-- Opening Marker --
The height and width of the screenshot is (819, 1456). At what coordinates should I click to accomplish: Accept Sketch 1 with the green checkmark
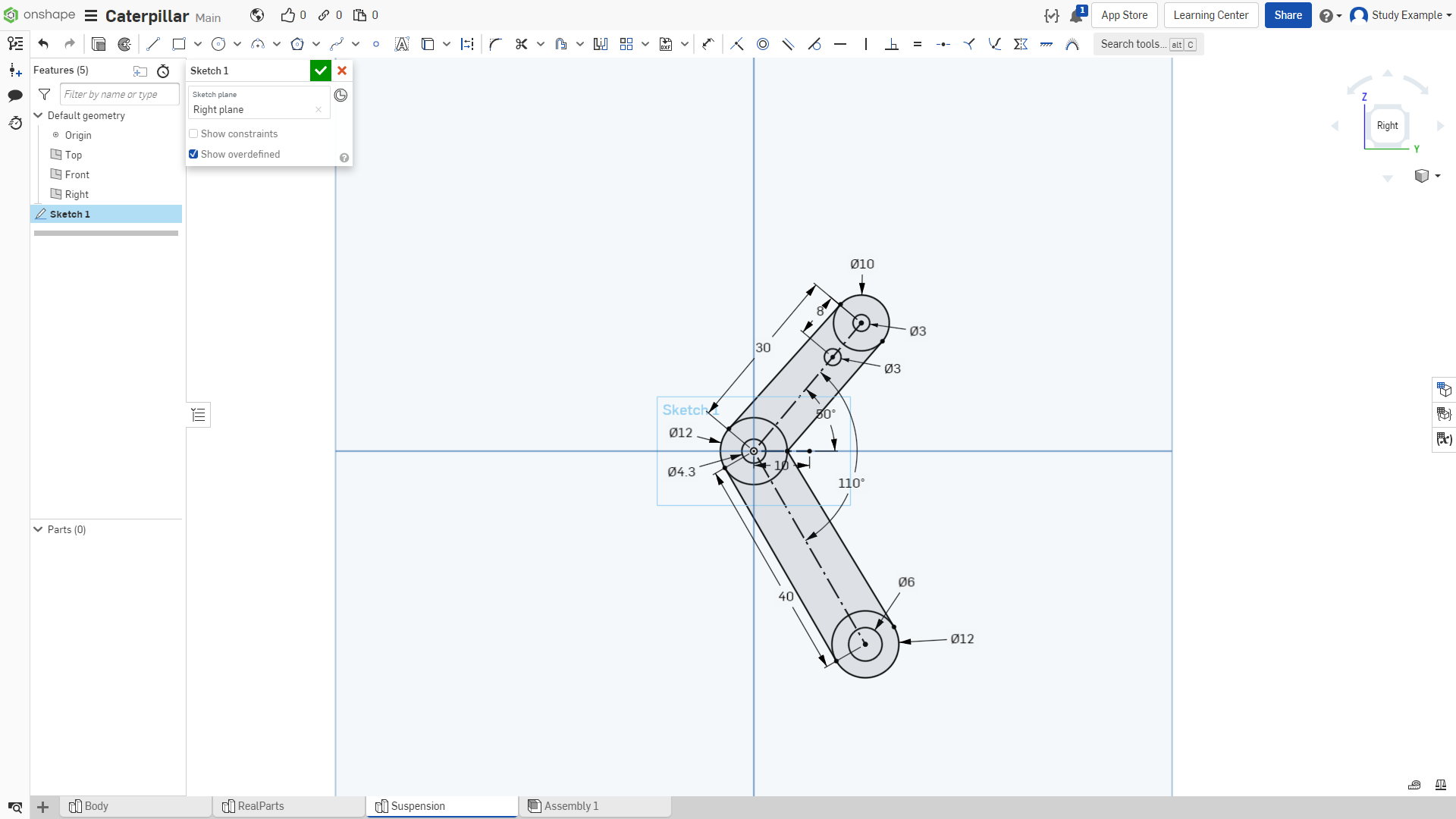coord(320,71)

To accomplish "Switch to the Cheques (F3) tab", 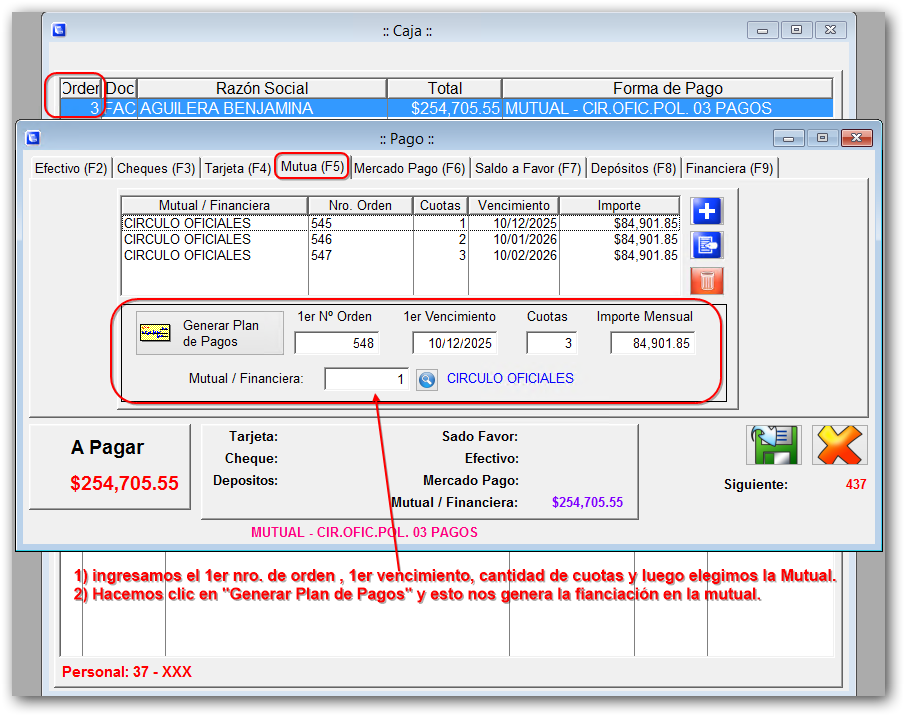I will (x=156, y=168).
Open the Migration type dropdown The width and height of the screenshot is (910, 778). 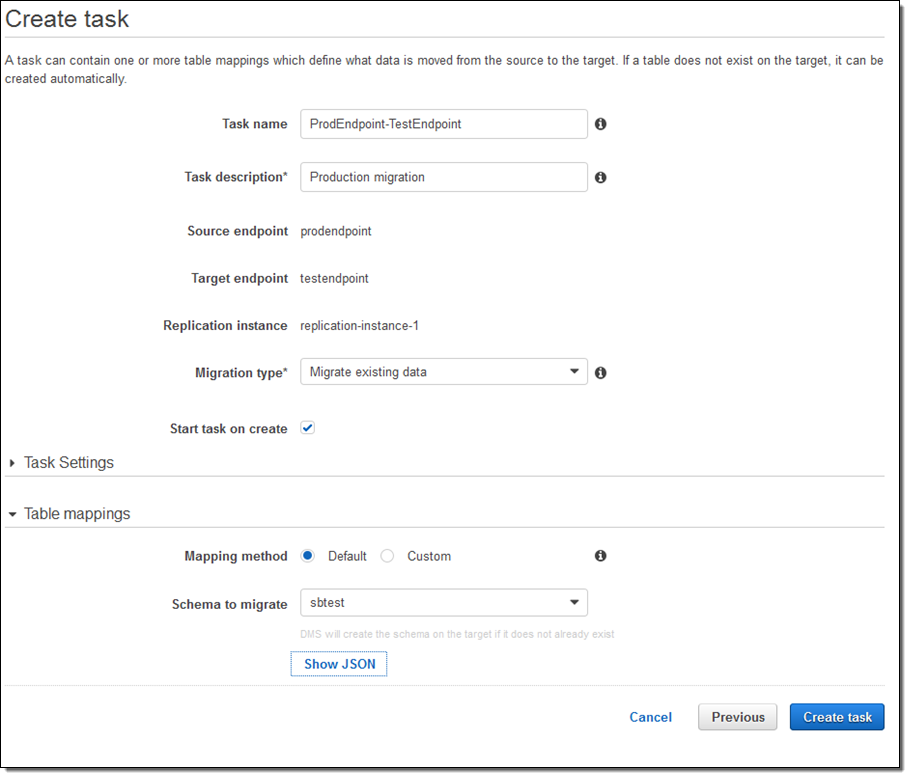[x=443, y=372]
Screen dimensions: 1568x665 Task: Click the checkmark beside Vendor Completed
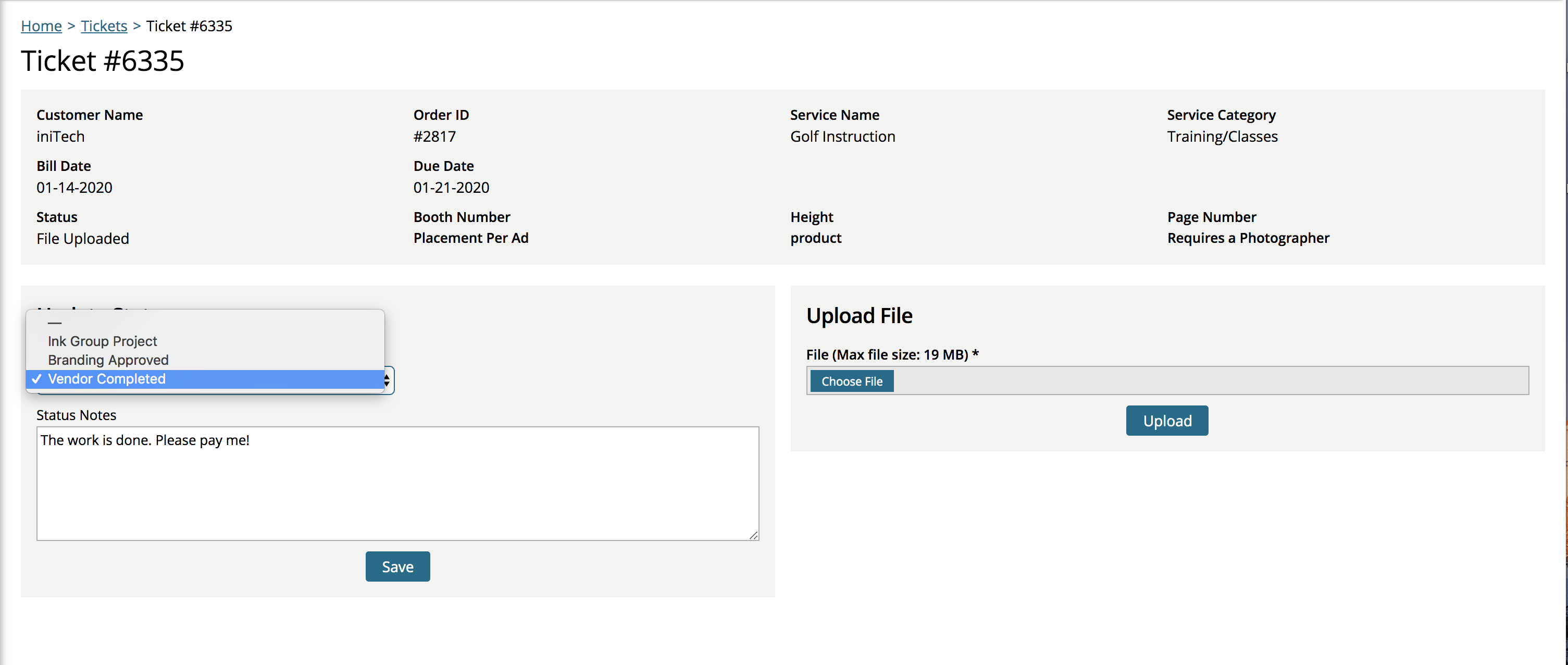[x=36, y=379]
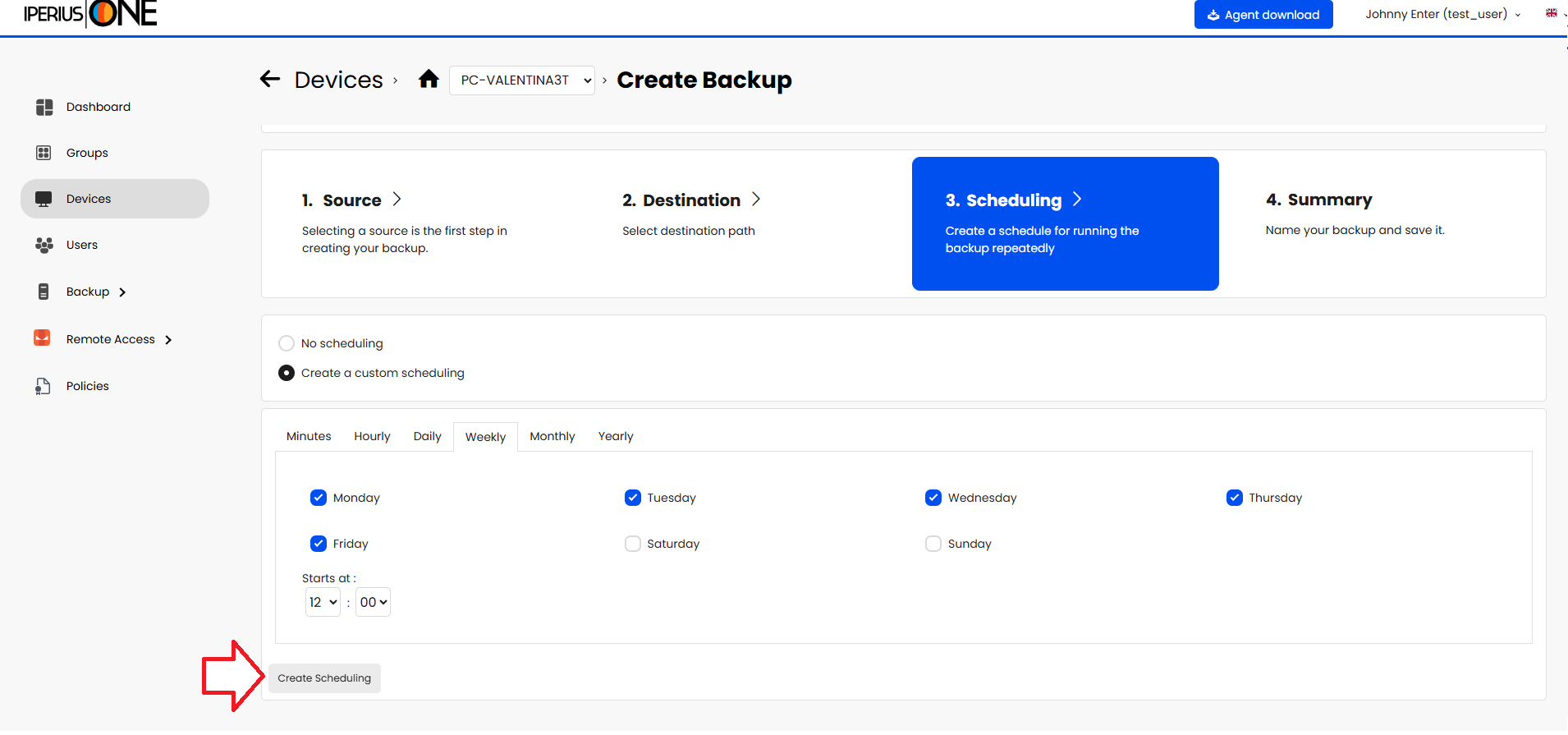Click the Remote Access red icon
1568x735 pixels.
(x=42, y=338)
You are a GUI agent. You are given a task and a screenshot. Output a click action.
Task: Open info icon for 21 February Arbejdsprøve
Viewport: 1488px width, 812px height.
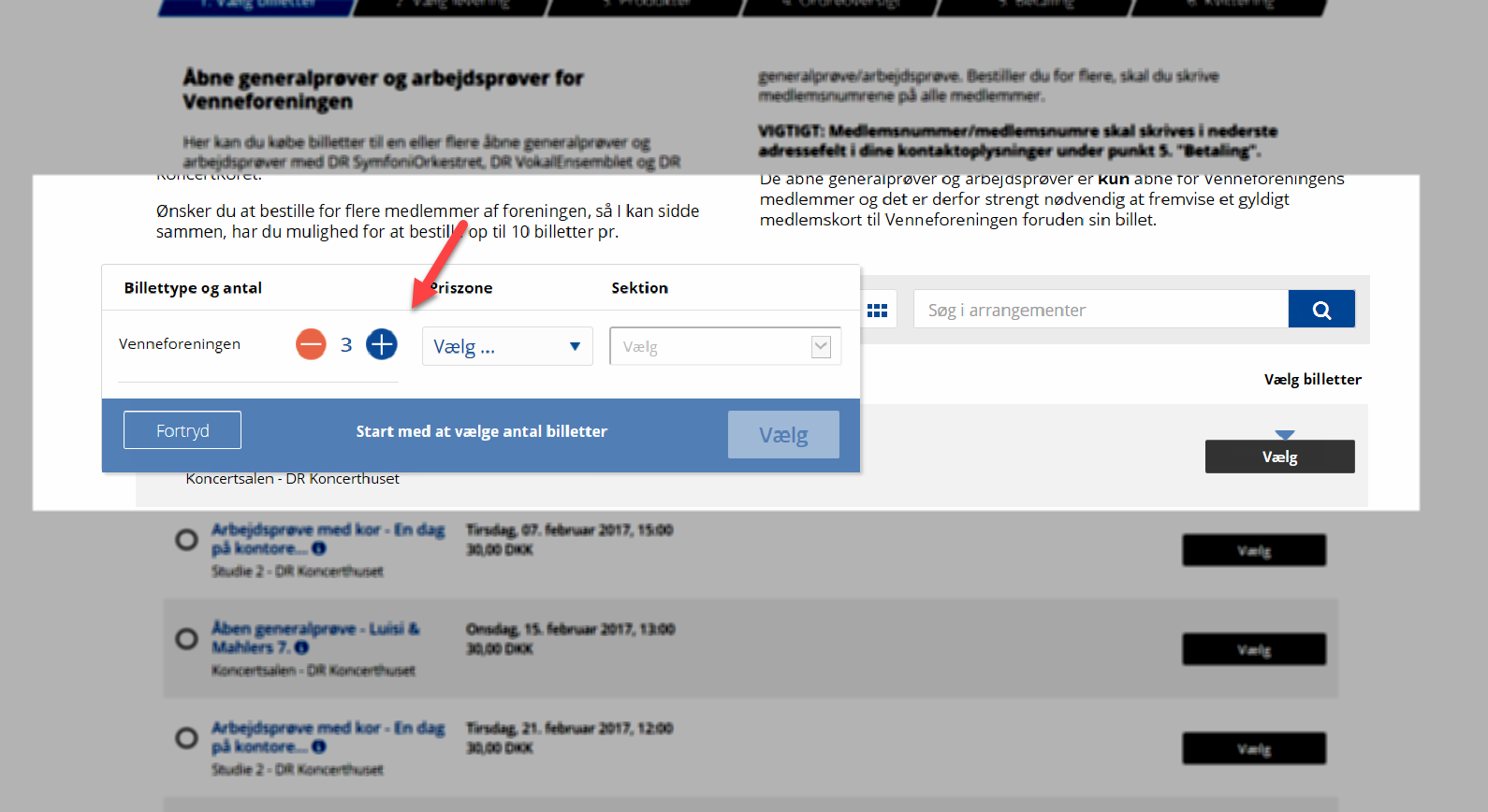(319, 747)
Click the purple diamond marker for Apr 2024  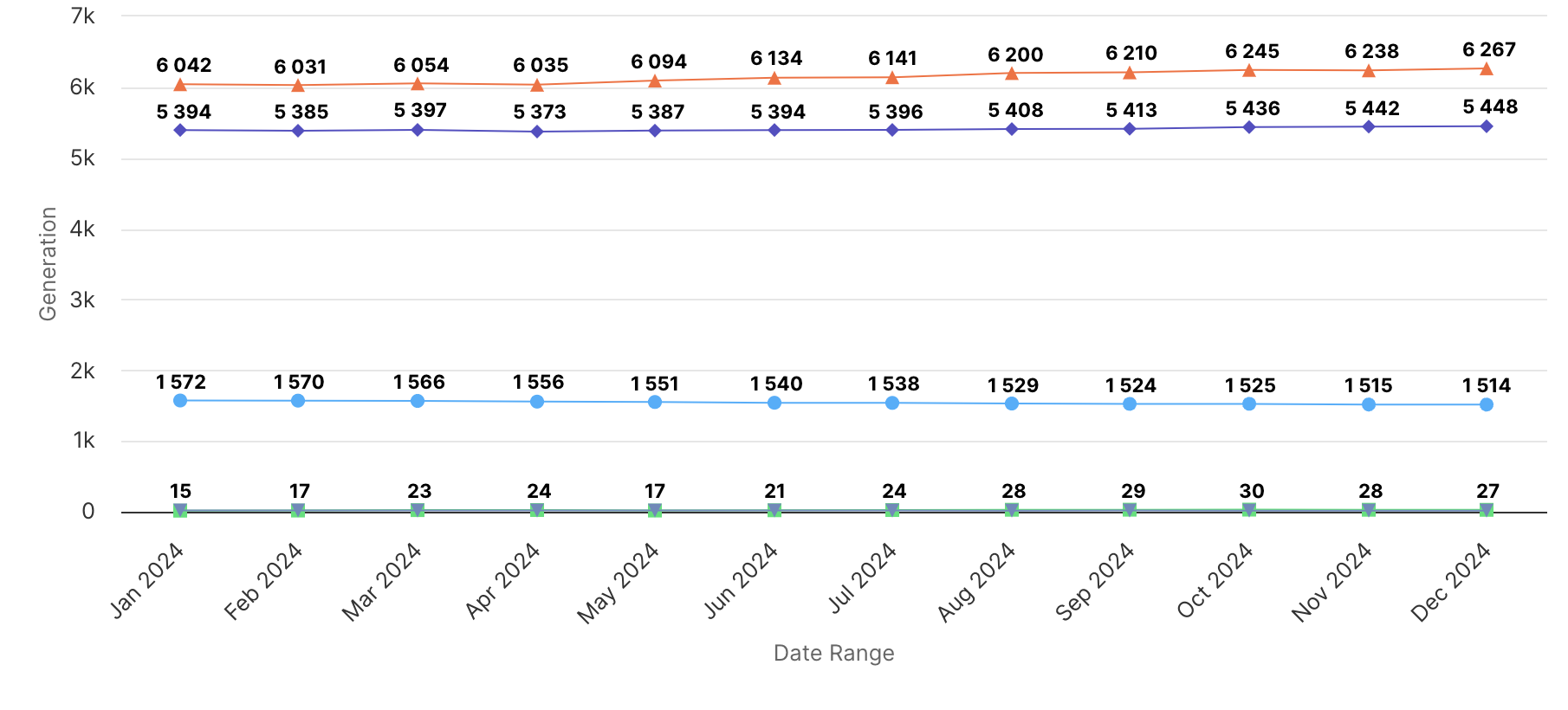click(537, 132)

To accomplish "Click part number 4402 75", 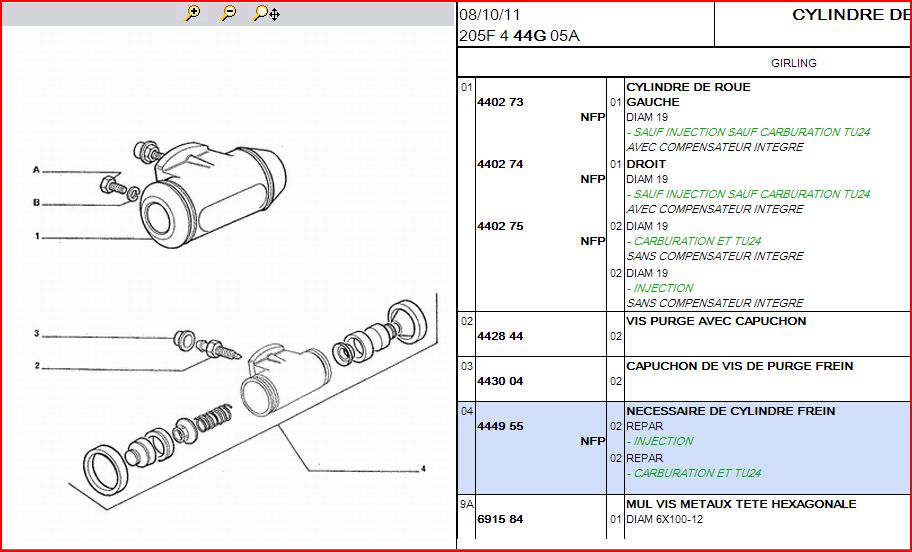I will (x=500, y=226).
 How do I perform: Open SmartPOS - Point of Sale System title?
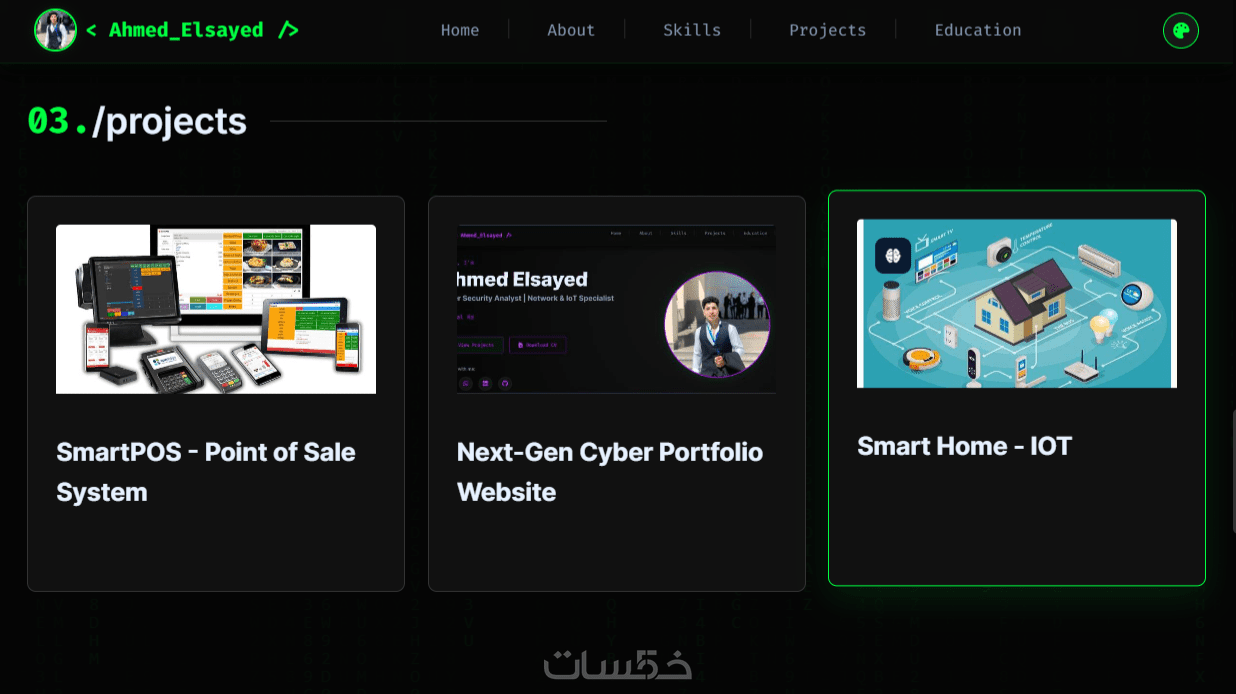click(206, 472)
-- Closing Marker --
## About this task
Print the lines from the one that contains "How do I perform: Open" through the last line of the data, exactly and in full, and no other lines. Pictures are not part of the copy.

## Reply to the task
 How do I perform: Open SmartPOS - Point of Sale System title?
click(206, 472)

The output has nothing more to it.